Long Distance Diary
It has been awhile since my last Long Distance Diary post so I hope you are happy to see I am posting one today. Although I do not see myself as a relationship guru it happens to be one of my favorite topics to write and talk about. I hope you enjoy relationship posts as well and hopefully I can begin to become more consistent with posting them.
Anyways, today’s LDD post is on taking the next step in a serious relationship, moving in together. Kaalen and I have been together for a little over 2 years now and are both ready to make the next steps in our relationship.
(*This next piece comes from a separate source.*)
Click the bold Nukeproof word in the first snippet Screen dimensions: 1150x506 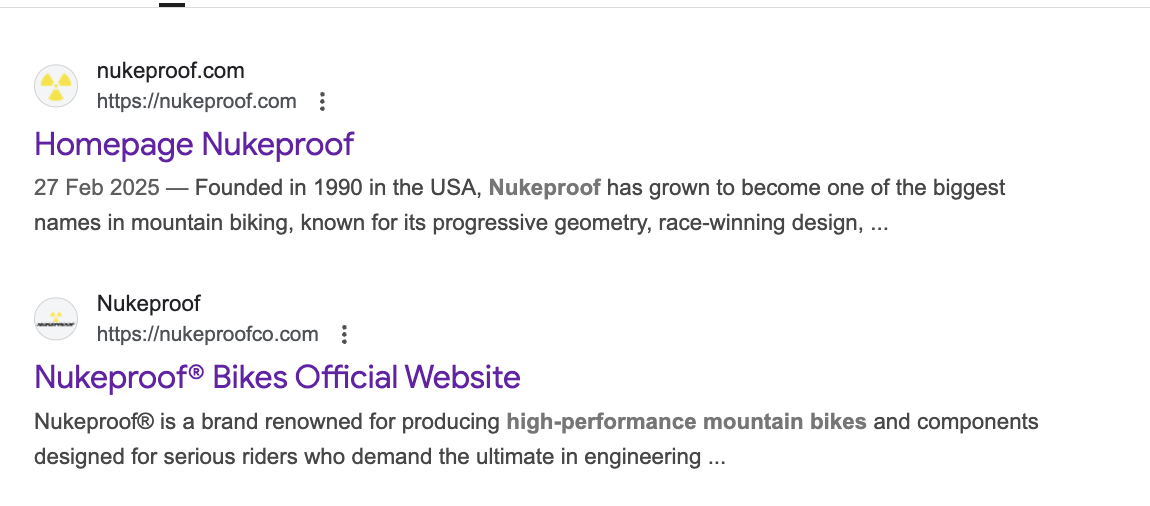coord(544,188)
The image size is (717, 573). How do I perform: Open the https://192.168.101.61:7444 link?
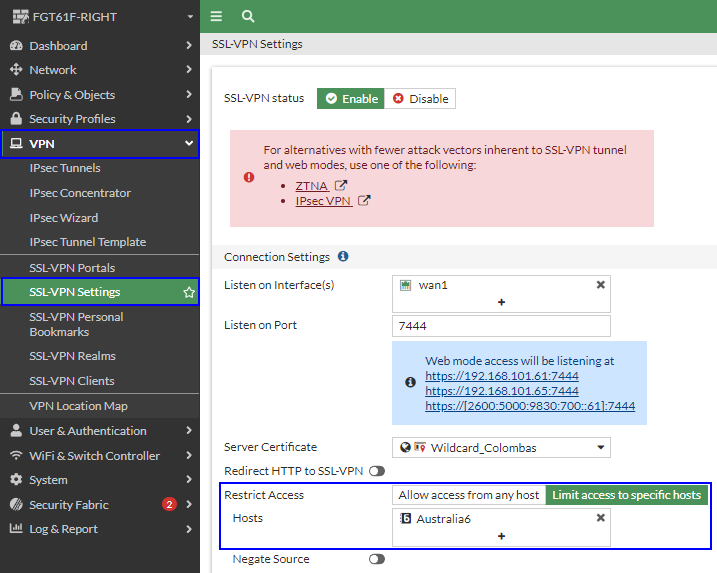click(501, 375)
We have been talking about moving in together for quite a while now and I think we are both finally at the place to make that commitment.
I see it all too often, couples move incredibly fast and sometimes it works out but mostly it ends in disaster. There is such a big difference between staying at your significant other’s apartment close to everyday of the week and actually living together. When you stay at your SO’s apartment most days out of the week you are temporarily in that living situation. You have your own apartment/space to go back to whenever you need, and your SO knows that. Say you get into a fight, you can always leave and go back to your own apartment to escape the fight and your partner. If you live together you don’t necessarily have the same escape. You may just be confined to your bedroom or the living room. And what if that fight escalates to the breaking point of your relationship? Are you going to both stay in that apartment or make (quick) arrangements to live elsewhere. Whatever the case may be it can be messy if you’re not ready to move in together.
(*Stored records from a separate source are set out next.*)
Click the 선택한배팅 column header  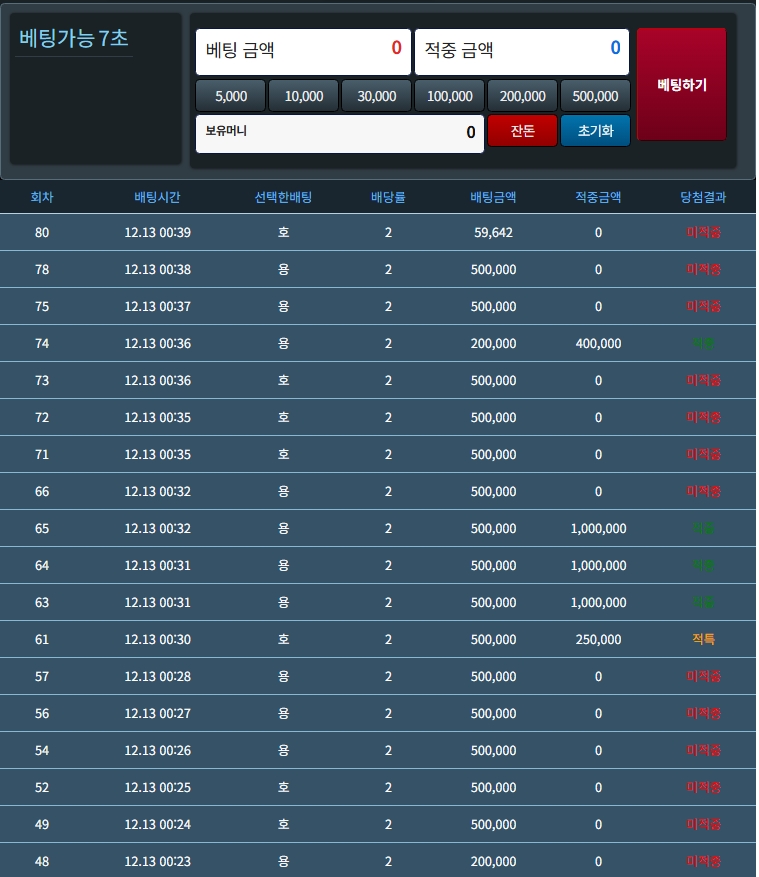click(283, 198)
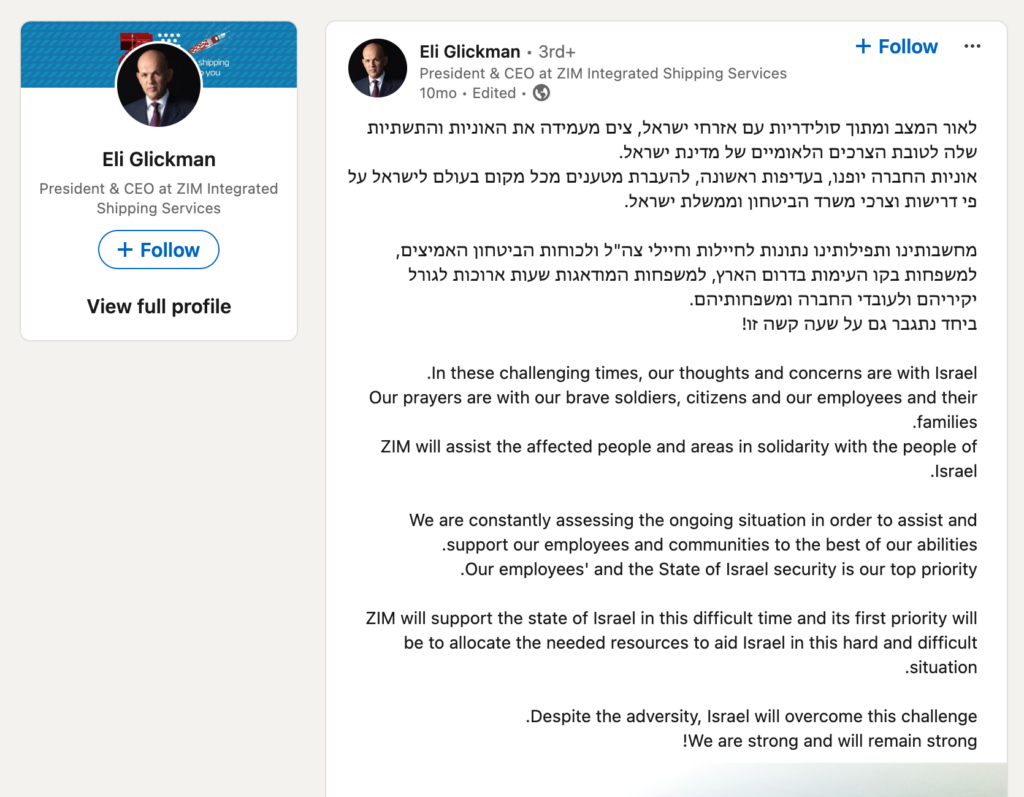Click the globe visibility icon under the author name
Viewport: 1024px width, 797px height.
[541, 93]
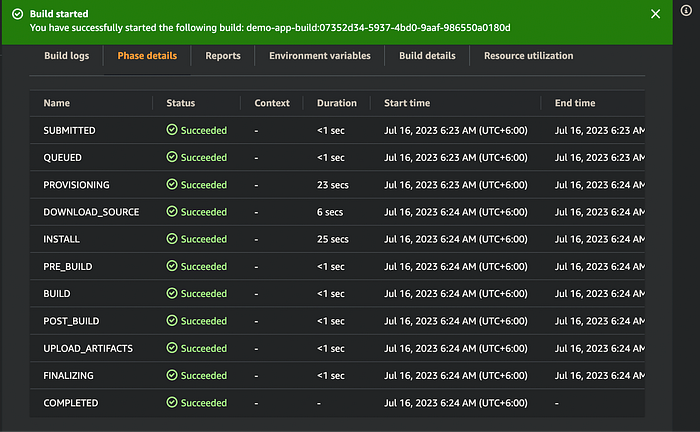Click the Name column header
700x432 pixels.
point(57,103)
So when exactly is the right time to move in together? Well, every couple is different and it really depends on the relationship. But of course, I’m going to share with you my top 5 things to discuss before moving in together.
5 Things to Discuss Before Moving In Together
1) You both have stable jobs/income
Obviously when couples move in together it is important you can actually afford your living space. In our case, it is my plan to find a job before I make the move cross-country as well as in with Kaalen. It’s not as easy as I’d like it to be but I know it will be worth it in the end. Having the stability of a job and income is vital in a relationship and in one’s own life. Money problems always seem to creep up in relationships and start countless issues. So do yourself a favor and have a stable job/income before moving in together, or at least the plan too.
2) You’ve talked about how much you will both contribute
This is such a big tip and please make sure you discuss every inch of contribution BEFORE moving in together. This can vary from grocery shopping, to paying bills, to cleaning, to cooking, to laundry, to just about everything you can think of. If necessary make a schedule. It may not be the most exciting thing you do as a couple but in the long run it will keep you both organized and most importantly subconsciously lets your SO that you’re willing to put in just as much effort as the other. And trust me that is the start of so many fights. One person always feels like they are putting in more effort than the other and it can get exhausting. You begin to feel like your SO doesn’t care. So again, do yourself a favor and make a plan before moving in.
3) You are familiar with each other’s schedules and habits
I don’t think it’s necessary to tell you how important this is. But just in case you haven’t lived with anyone EVER, here you go. Knowing your SO’s habits is probably one of the most important things to know before moving in together. How do they live their normal life? Do they leave the dishes in the sink after eating or do they immediately wash them after use? Do they leave clothes lying around on the floor or do they put them away? Things like that seem so small but when you live with someone else 24/7 it becomes a much bigger deal. When it comes to schedules it’s best to purchase a big calendar and write down both of your schedules for the entire month. Then you can easily plan out date nights and important days like doctor visits, etc. When you have a physical copy of both of your schedules you can hold each other accountable and know what to expect from your SO.
4) There is space for both of you
Also very important. You may be confined to a one bedroom apartment and not a lot of space to call your own. In my case I know that I need a space for an office so that I can write and blog without distraction. Knowing this ahead of time I know that Kaalen and I have to either look for apartments with two bedrooms or one bedroom with a den. When it comes to making space for both of you that also means with closet space and storage space for the both of you. Make equal closet space and equal drawer space (even if you have more clothes). You don’t want to give your SO any reason to think you don’t value them and their space as much as you do your own.
5) You balance “me” time as well as “us” time
Be sure to balance the time you spend together as well as alone time. When you live together you will see each other 24/7. Every healthy couple knows how to balance the two. Trust me, you need time to yourself. Even if that means reading for a couple of hours, a night out with friends or nightly walks, take the time to love you. It’s so much easier when you love you to love someone else.